私も魔法鞄を持っている。フィールさんたちが必需品だと言ったものは私も用意しておこう。備えあれば患いなしだからね!
そして、絶対に蚊取り線香は外せない! よし、たっぷり入れておこう!
あれがあればフィールさんが経験したゾワッと体験からは逃れられそうだしね!
……と、ちょっと安心したら。
くうう~~。と、私のお腹が空腹を訴えてきた。
「あら、アーシェのお腹がお昼を教えてくれたわ」
ローズ母様の言葉に「ふふ、そうね」と、王妃様とレイチェルお祖母様が小さく笑った。
あう。いつもながら食事の時間に正確なお腹である。
私のお腹の虫がなったのが合図になったみたい。
「虫は虫でも可愛い虫だよね」とローディン叔父様が笑い、
「ふふ、そうね」と、みんながくすくす笑いながら、ティーセットを片付け、食事用にテーブルセッティングをし始めた。ああ、何だか恥ずかしい~~。

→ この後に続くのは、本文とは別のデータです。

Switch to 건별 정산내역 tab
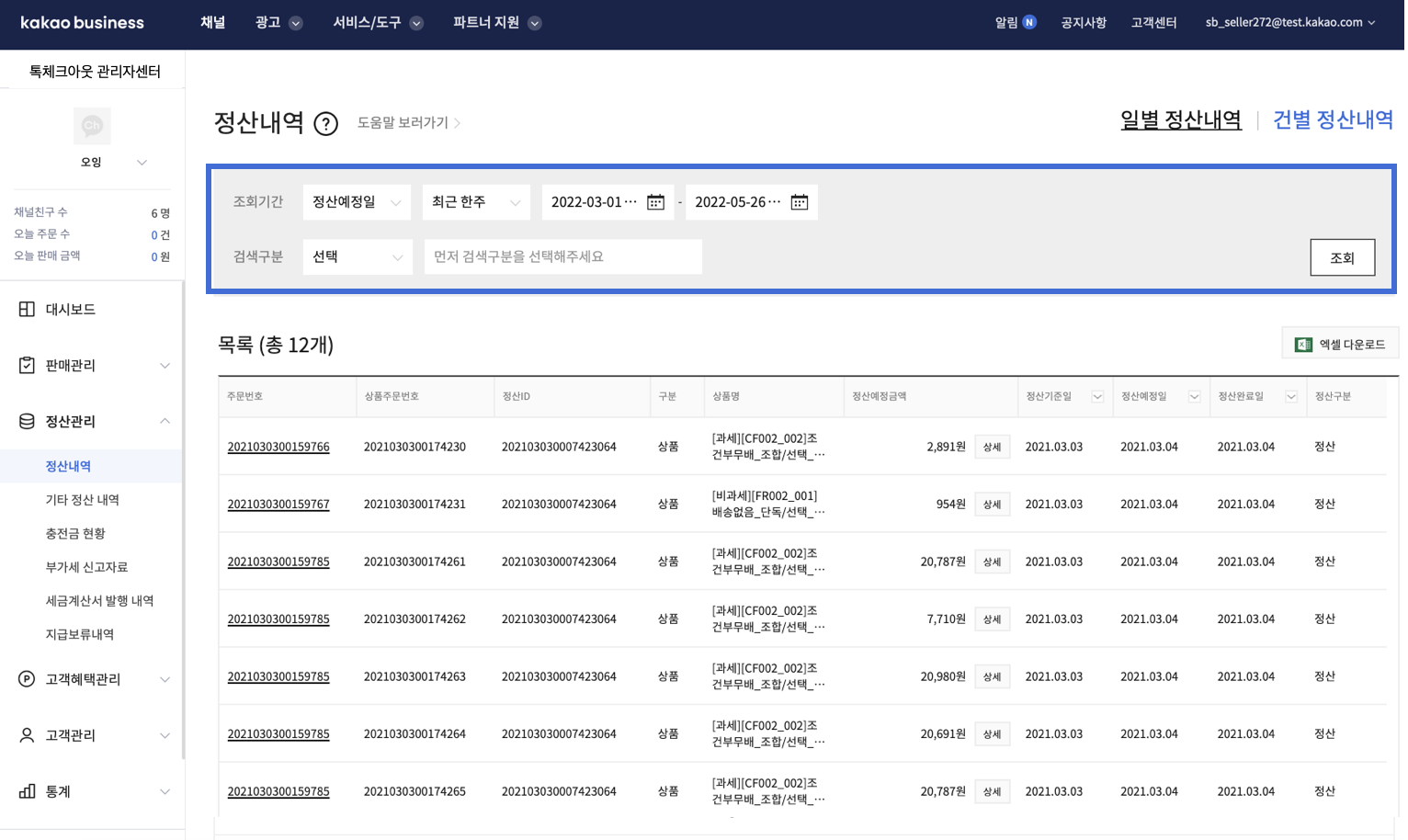click(1332, 120)
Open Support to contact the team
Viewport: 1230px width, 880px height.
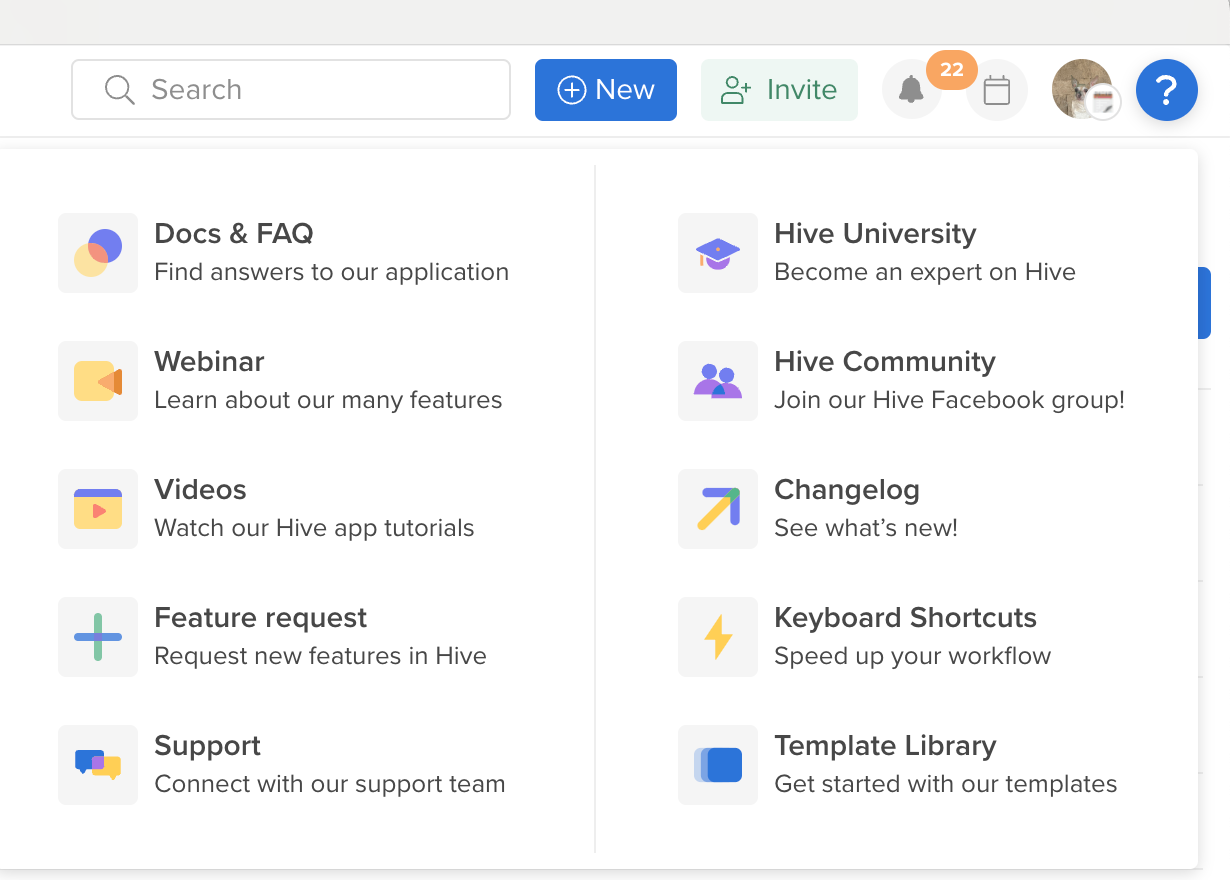click(x=207, y=745)
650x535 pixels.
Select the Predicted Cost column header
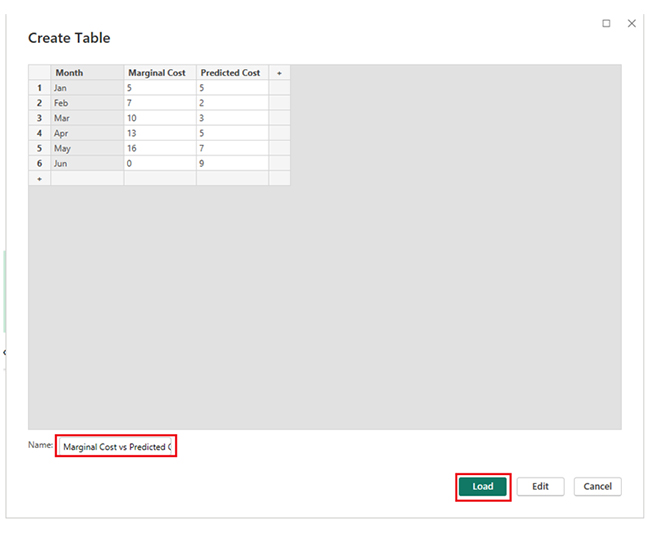click(x=231, y=73)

「ちょうどいい時間になりましたので、お昼にいたしましょう。今日はアーシェラと一緒にお弁当を作ってきました」
とローズ母様が言いながら、ローディン叔父様とリンクさんが持ってきてくれた荷物からお弁当包みを取り出した。
「ええ、楽しみね! 私もお腹が空いたわ!」
うん、いつも美味しそうに食べてくれる王妃様には、特別にお弁当を三個用意してきたよ!